Data section —

■ ■ ■

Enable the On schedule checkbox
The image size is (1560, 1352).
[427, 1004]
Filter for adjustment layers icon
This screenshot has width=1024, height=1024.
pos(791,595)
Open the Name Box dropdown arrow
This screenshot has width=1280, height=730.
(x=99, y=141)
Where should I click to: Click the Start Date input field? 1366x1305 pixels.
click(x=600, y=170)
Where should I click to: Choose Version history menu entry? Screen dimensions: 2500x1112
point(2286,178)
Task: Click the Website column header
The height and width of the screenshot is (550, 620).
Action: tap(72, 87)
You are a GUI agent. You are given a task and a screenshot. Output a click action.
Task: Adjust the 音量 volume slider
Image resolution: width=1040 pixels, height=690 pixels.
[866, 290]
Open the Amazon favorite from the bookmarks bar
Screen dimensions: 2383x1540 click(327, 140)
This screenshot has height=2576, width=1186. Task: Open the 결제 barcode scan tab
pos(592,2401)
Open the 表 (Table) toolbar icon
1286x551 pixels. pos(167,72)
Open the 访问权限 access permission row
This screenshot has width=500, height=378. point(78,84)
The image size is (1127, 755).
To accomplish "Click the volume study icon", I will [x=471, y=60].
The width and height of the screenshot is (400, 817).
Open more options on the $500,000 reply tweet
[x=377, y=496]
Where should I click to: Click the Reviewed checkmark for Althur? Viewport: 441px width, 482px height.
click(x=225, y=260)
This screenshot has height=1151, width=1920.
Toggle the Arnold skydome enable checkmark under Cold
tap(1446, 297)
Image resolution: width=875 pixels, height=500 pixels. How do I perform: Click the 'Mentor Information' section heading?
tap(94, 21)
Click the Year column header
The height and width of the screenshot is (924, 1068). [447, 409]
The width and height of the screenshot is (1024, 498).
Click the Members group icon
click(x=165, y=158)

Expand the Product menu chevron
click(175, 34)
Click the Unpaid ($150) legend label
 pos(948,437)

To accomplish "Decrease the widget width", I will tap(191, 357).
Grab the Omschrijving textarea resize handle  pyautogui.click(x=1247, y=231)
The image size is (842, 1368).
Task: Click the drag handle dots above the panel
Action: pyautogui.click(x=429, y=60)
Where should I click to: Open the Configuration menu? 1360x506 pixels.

■ ■ ■

Exercise brief — Can you put these rows into a JSON list of strings, with one string per line and blank lines left out?

Full solution —
[
  "Enable the On schedule checkbox",
  "The image size is (1560, 1352).",
  "[427, 1004]",
  "Filter for adjustment layers icon",
  "This screenshot has width=1024, height=1024.",
  "pos(791,595)",
  "Open the Name Box dropdown arrow",
  "This screenshot has width=1280, height=730.",
  "(x=99, y=141)",
  "Where should I click to: Click the Start Date input field? 1366x1305 pixels.",
  "click(x=600, y=170)",
  "Where should I click to: Choose Version history menu entry? Screen dimensions: 2500x1112",
  "point(2286,178)",
  "Task: Click the Website column header",
  "The height and width of the screenshot is (550, 620).",
  "Action: tap(72, 87)",
  "You are a GUI agent. You are given a task and a screenshot. Output a click action.",
  "Task: Adjust the 音量 volume slider",
  "Image resolution: width=1040 pixels, height=690 pixels.",
  "[866, 290]",
  "Open the Amazon favorite from the bookmarks bar",
  "Screen dimensions: 2383x1540 click(327, 140)",
  "This screenshot has height=2576, width=1186. Task: Open the 결제 barcode scan tab",
  "pos(592,2401)",
  "Open the 表 (Table) toolbar icon",
  "1286x551 pixels. pos(167,72)",
  "Open the 访问权限 access permission row",
  "This screenshot has width=500, height=378. point(78,84)",
  "The image size is (1127, 755).",
  "To accomplish \"Click the volume study icon\", I will [x=471, y=60].",
  "The width and height of the screenshot is (400, 817).",
  "Open more options on the $500,000 reply tweet",
  "[x=377, y=496]",
  "Where should I click to: Click the Reviewed checkmark for Althur? Viewport: 441px width, 482px height.",
  "click(x=225, y=260)",
  "This screenshot has height=1151, width=1920.",
  "Toggle the Arnold skydome enable checkmark under Cold",
  "tap(1446, 297)",
  "Image resolution: width=875 pixels, height=500 pixels. How do I perform: Click the 'Mentor Information' section heading?",
  "tap(94, 21)",
  "Click the Year column header",
  "The height and width of the screenshot is (924, 1068). [447, 409]",
  "The width and height of the screenshot is (1024, 498).",
  "Click the Members group icon",
  "click(x=165, y=158)",
  "Expand the Product menu chevron",
  "click(175, 34)",
  "Click the Unpaid ($150) legend label",
  " pos(948,437)",
  "To accomplish \"Decrease the widget width\", I will tap(191, 357).",
  "Grab the Omschrijving textarea resize handle  pyautogui.click(x=1247, y=231)",
  "The image size is (842, 1368).",
  "Task: Click the drag handle dots above the panel",
  "Action: pyautogui.click(x=429, y=60)",
  "Where should I click to: Open the Configuration menu? 1360x506 pixels."
]